【Yeastern】T&A™ Cloning Kit, T&A™ Cloning Kit II

FYC001-20P (20 preps)

T&A™ Cloning Kit
T&A™ Cloning Vector 40 μl (25 ng/μl)
Control Insert DNA 10 μl (10 ng/μl)
γT4 DNA Ligase 20 μl
10× Ligation Buffer A 50 μl
10× Ligation Buffer B 50 μl
Forward Primer (M13-F) 50 μl (10 μM)
Reverse Primer (M13-R) 50 μl (10 μM)

FYC002-20P (20 preps)

T&A™ Cloning Vector 40 μl (25 ng/μl)
Control Insert DNA 10 μl (10 ng/μl)

FYC101-20P (20 preps)

T&A™ Cloning Kit II
T&A™ Cloning Vector II 40 μl (25 ng/μl)
Control Insert DNA 10 μl (10 ng/μl)
γT4 DNA Ligase 20 μl (2 U/μl)
10× Ligation Buffer A 50 μl
10× Ligation Buffer B 50 μl
Forward Primer (M13-F) 50 μl (10 μM)
Reverse Primer (M13-R) 50 μl (10 μM)

FYC102-20P (20 preps)

T&A™ Cloning Vector II 40 μl (25 ng/μl)
Control Insert DNA 10 μl (10 ng/μl)

Molecular cloning assisted by vectors is the most popular and common method to obtain genes of interest. Yeastern Biotech’s T&A™ Cloning Kit offers a quick, reliable and efficient method for cloning a variety of DNA sequences.

The T&A™ Cloning Kit (FYC001-20P) contains the T&A™ Cloning Vector and all the reagents needed for ligation. It is a convenient pack for cloning PCR product generated using thermostable DNA polymerases, such as YEAtaq DNA polymerase, which add a single terminal 3’-dA nucleotide overhang. After ligation, the mixture can be used directly for transformation into competent cells (ECOS™) or be purified first to achieve higher transformation efficiency.

Recently, YB has designed a new cloning vector for user convenience. The new T&A™ Cloning Vector II (FYC101-20P) consist of 2 EcoR I cutting sites (441, 500) within the multiple cloning site.

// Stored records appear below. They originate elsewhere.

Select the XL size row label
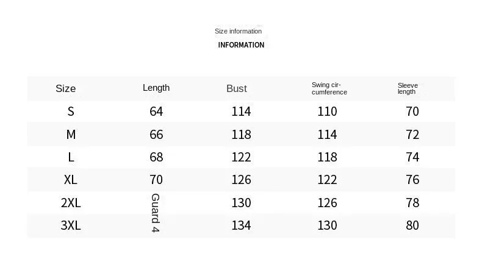[x=71, y=180]
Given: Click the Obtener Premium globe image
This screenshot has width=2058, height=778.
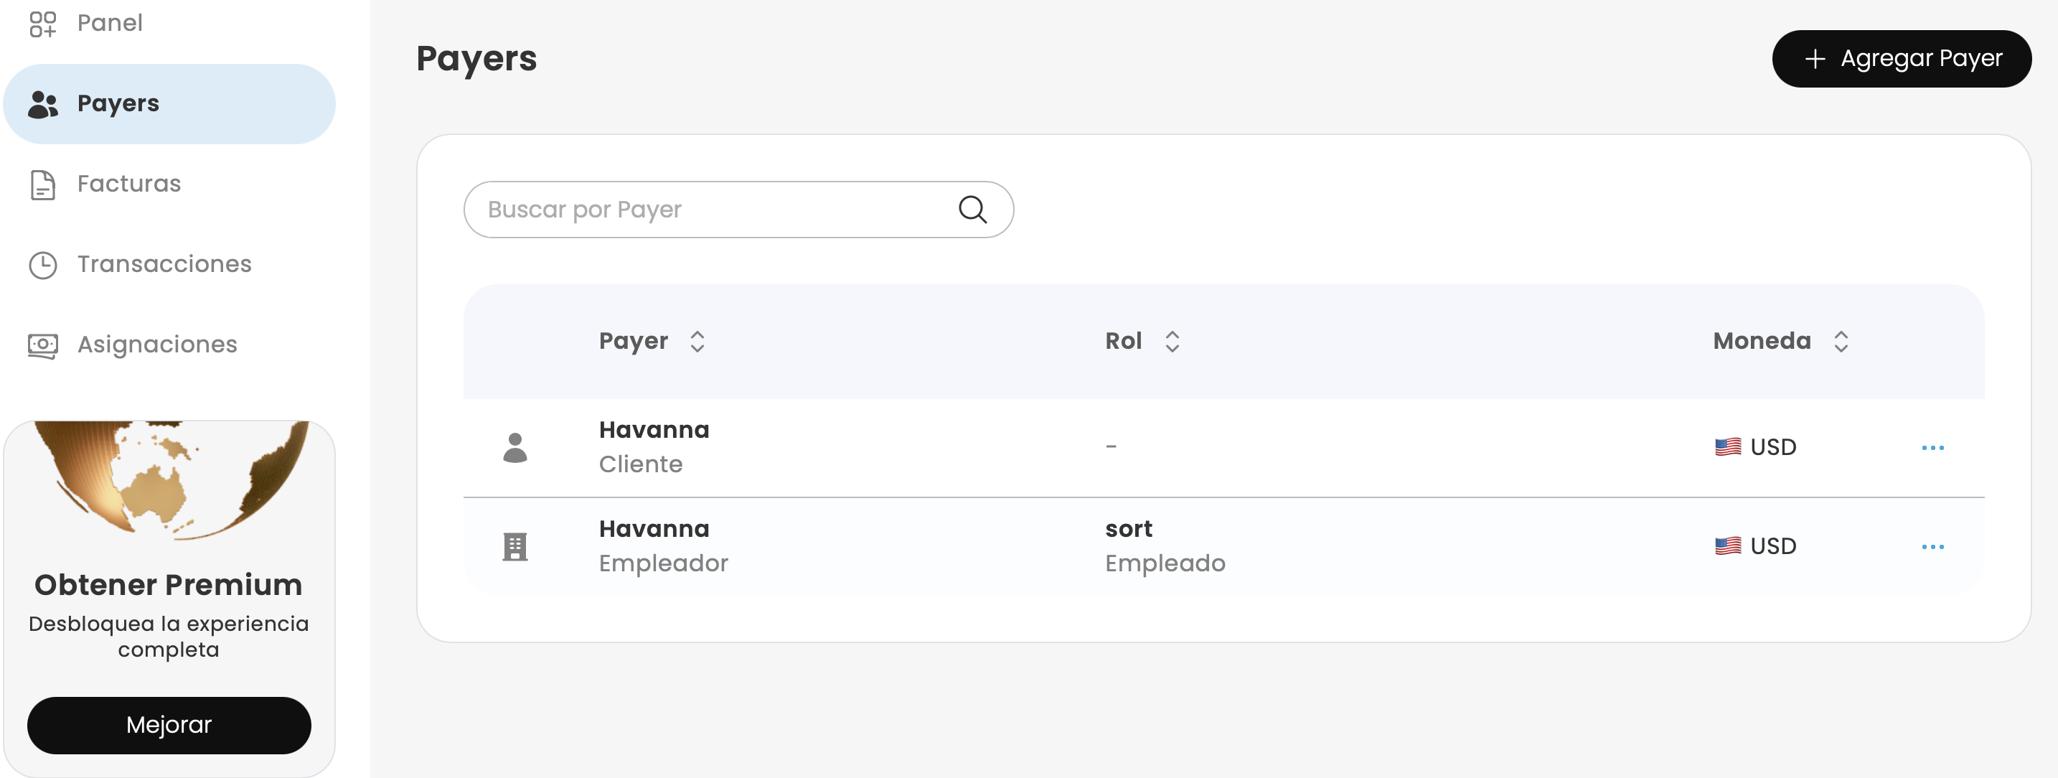Looking at the screenshot, I should [x=169, y=481].
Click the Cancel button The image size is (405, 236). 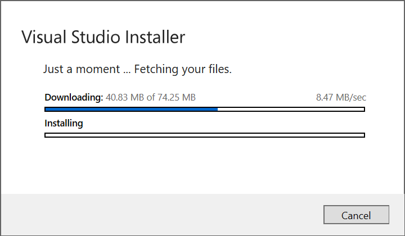[356, 215]
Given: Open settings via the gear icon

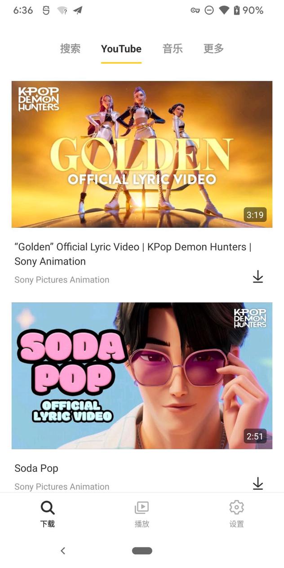Looking at the screenshot, I should pyautogui.click(x=236, y=507).
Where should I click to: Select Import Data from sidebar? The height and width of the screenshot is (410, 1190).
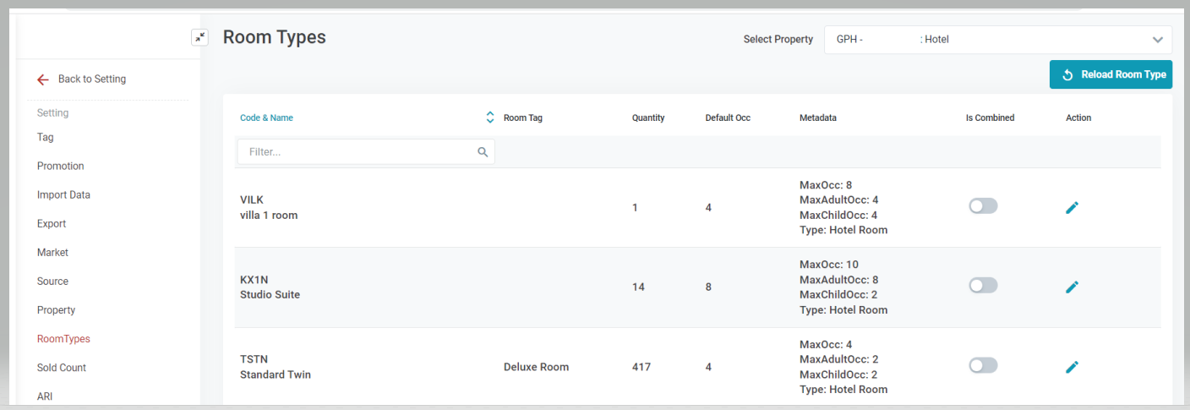[x=63, y=194]
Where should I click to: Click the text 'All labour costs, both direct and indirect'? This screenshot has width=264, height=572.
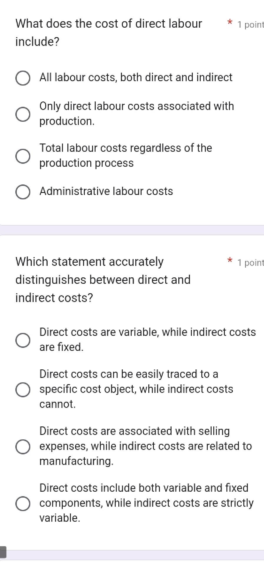pos(136,77)
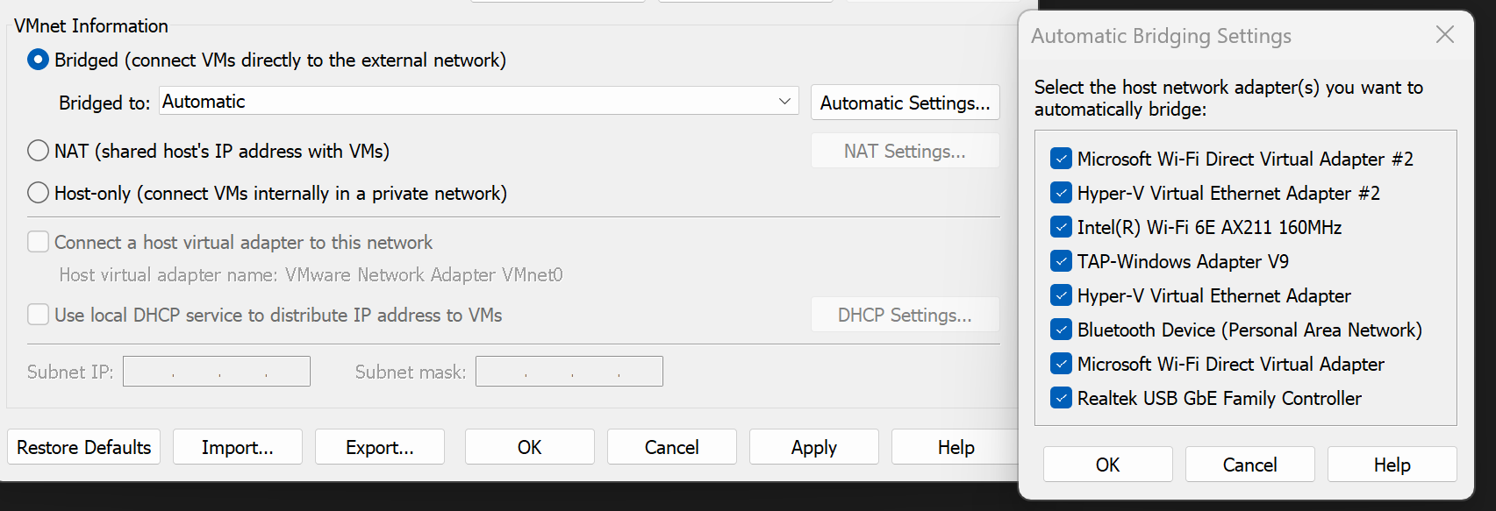The width and height of the screenshot is (1496, 511).
Task: Uncheck Microsoft Wi-Fi Direct Virtual Adapter #2
Action: 1061,159
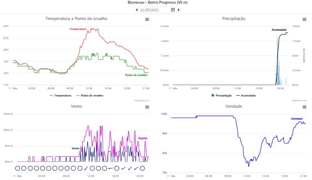
Task: Click the red Temperatura line label
Action: (x=78, y=29)
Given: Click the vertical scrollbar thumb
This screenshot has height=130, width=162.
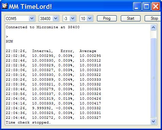Looking at the screenshot, I should point(153,78).
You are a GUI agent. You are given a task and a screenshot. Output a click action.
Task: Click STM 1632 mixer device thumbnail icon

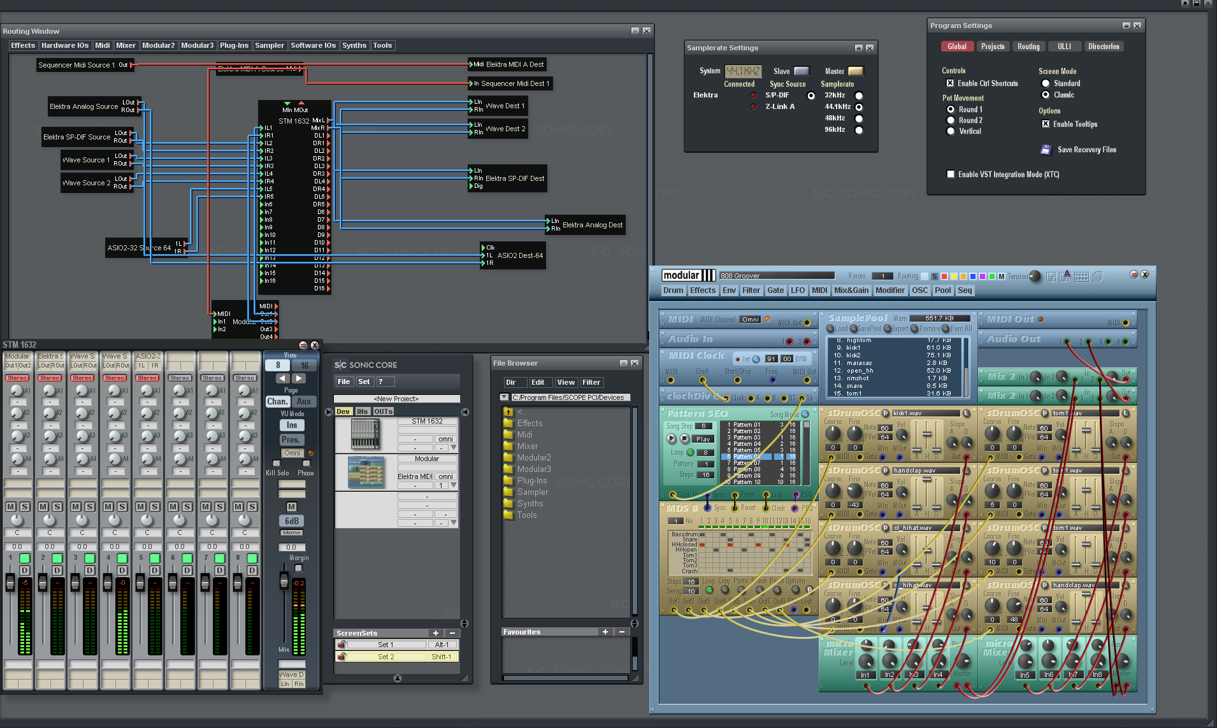pos(365,434)
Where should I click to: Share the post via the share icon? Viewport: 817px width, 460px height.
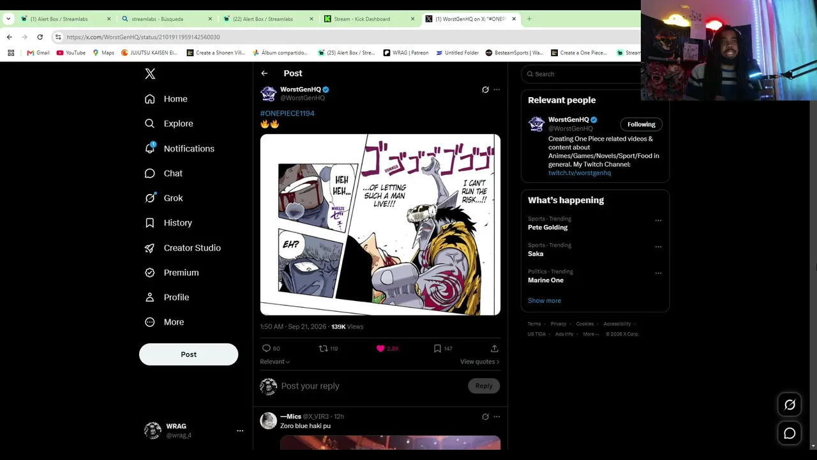click(494, 348)
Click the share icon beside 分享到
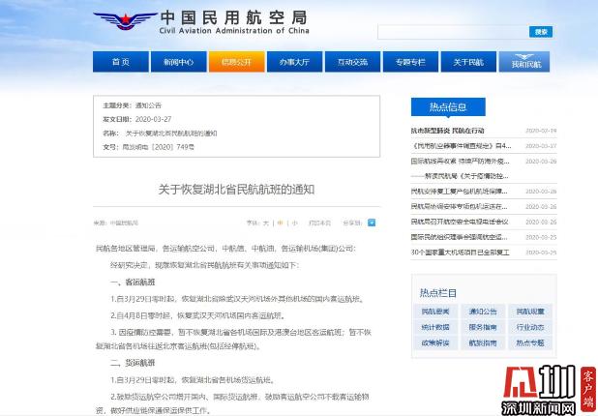 coord(372,223)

• Fast ligation, completed in only 5 minutes

• High transformation efficiency

• More accurate results

• Accept a wide range of inserts with different sizes

• Two types of ligation buffers provided for your convenience

• Allow blue/white screening

• Contain ampicillin marker for antibiotic selection

• Include M13 primer sites for convenient sequencing

Cloning of terminal 3’-dA nucleotides overhang PCR products up to 5 kb

• DNA concentration of the vectors is 25 ng/μl

• The absorbance ratio (A260/A280) is between 1.6~2.0

• The size of the vectors is about 2.7 kb

• The colony number of background control is less than 50 when the transformation efficiency of competent cells is 1 × 10⁸ cfu/μg DNA

• The colony number ratio of self-ligation control to positive control is less than 15%

• The colony number of positive control is more than 500 when the transformation efficiency of competent cells is 5 × 10⁸ cfu/μg DNA

• The ligation correctness with the control insert into the vectors is more than 87.5%

▍▏Map and Sequence reference points of the T&A™ Cloning Vector

* Before the insert incorporate into the T&A™ Cloning Vector, there is only one Hind III site and no Bgl II site. After the incorporation, the T and A nucleotide on the insert will complement the sequence on the vector and generate these two new sites. This merit of T&A™ Cloning Vector makes cloning more economic and convenient.

▍▏Map and Sequence reference points of the T&A™ Cloning Vector II

* Before the insert incorporate into the T&A™ Cloning Vector II, there is only one Hind III site and no Bgl II site. After the incorporation, the T and A nucleotide on the insert will complement the sequence on the vector and generate these two new sites. This merit of T&A™ Cloning Vector II makes cloning more economic and convenient.